Berdasarkan cerita tersebut dalam pikiran saya kondisi Dili tak jauh beda dengan kondisi Kabul. Apalagi di tahun 2003 tayangan di media massa hanya menampilkan kondisi kota Kabul yang kian porak poranda membuat saya berpikir bahwa Dili pun demikian. Saya bersyukur tinggal di Indonesia karena merasa aman dibandingkan harus tinggal di negara yang baru merdeka. Logika anak kecil saya membenarkan perkataan mama saya bahwa tidak ada enak-enaknya memisahkan diri dari Indonesia. 

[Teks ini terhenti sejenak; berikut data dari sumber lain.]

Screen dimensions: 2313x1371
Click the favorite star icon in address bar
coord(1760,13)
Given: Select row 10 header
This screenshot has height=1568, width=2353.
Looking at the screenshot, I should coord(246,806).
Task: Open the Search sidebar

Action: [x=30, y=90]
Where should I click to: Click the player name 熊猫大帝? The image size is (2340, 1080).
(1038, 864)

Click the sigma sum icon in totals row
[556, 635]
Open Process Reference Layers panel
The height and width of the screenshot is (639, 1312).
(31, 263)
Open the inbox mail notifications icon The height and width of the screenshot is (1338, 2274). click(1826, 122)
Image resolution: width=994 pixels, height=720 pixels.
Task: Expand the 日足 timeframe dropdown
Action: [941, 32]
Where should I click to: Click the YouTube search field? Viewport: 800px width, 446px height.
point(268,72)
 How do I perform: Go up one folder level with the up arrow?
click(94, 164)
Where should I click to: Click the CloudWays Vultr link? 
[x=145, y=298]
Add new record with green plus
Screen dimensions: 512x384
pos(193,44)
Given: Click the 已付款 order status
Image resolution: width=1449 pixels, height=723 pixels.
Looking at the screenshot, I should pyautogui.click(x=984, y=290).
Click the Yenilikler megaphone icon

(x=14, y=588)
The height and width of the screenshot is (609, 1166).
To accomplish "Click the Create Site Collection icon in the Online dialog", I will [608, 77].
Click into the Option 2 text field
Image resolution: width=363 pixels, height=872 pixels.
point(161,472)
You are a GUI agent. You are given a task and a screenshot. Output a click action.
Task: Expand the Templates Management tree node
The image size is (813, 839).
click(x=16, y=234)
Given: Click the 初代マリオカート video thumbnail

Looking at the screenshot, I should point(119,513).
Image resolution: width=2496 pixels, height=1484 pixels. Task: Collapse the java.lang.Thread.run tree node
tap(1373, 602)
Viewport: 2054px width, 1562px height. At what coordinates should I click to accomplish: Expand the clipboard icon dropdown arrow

Setelah berkuliah, beberapa dosen saya sempat menyinggung tentang eksploitasi Cendana di masa orde baru. Bagaimana masyarakat dari Timor disuruh menanam cendana tapi pemerintah yang mendapatkan keuntungan yang lebih besar. Logika saya sebagai remaja membenarkan pendapat bapak saya kala itu. Bahwa pisahnya Timor Timur dari Indonesia adalah konsekuensi dari kerakusan rezim Orde Baru. Lalu bagaimana dengan dengan kondisi ekonomi Timor Leste saat ini? Bagi saya itu wajar, selayaknya negara baru tentu kondisi ekonomi, sosial dan politiknya belum kuat. Sama seperti Indonesia di awal kemerdekaan, katanya Indonesia merdeka (memproklamasikan diri) dengan modal nekat. Mereka hanya merancang Undang-Undang Dasar tanpa tahu harus memulainya dari mana. Kondisi ekonomi Indonesia pada saat itu, hanya modal napas. Negara mana yang mau meminjamkan uang di masa itu untuk Indonesia? Indonesia memenuhi syarat sebagai negara yang di blacklist dari Pinjaman Modal Asing. Sampai akhirnya pemerintah kita mengambil jalan yang terbilang "kotor" untuk memenuhi kebutuhan negara, melalui penjualan obat-obat terlarang di wilayah segitiga emas. Secara moral mungkin para pemimpin kita waktu itu salah, tetapi secara ekonomi dan politik mereka melakukan hal yang tepat (bukan benar). Jika negara kita pernah melewati fase seperti itu, apalagi negara Timor Leste? Keluar dari ekonomi, kita sebut saja korupsi sebagai penyebab keterpurukan Timor Leste. Indonesia juga pernah melalui hal seperti ini, di masa Orde Lama dan Orde Baru, korupsi-nepotisme merajalela hingga rakyat tidak bisa membedakan mana yang benar dan mana yang tidak dalam pemerintahan. Kita memang lebih maju dari Timor Leste, tapi butuh waktu hampir seabad untuk menjadi negara yang maju. Timor Leste pun demikian, mereka sedang membangun negara mereka sendiri, tidak sempurna tetapi bukankah itu layak diperjuangkan dan didukung?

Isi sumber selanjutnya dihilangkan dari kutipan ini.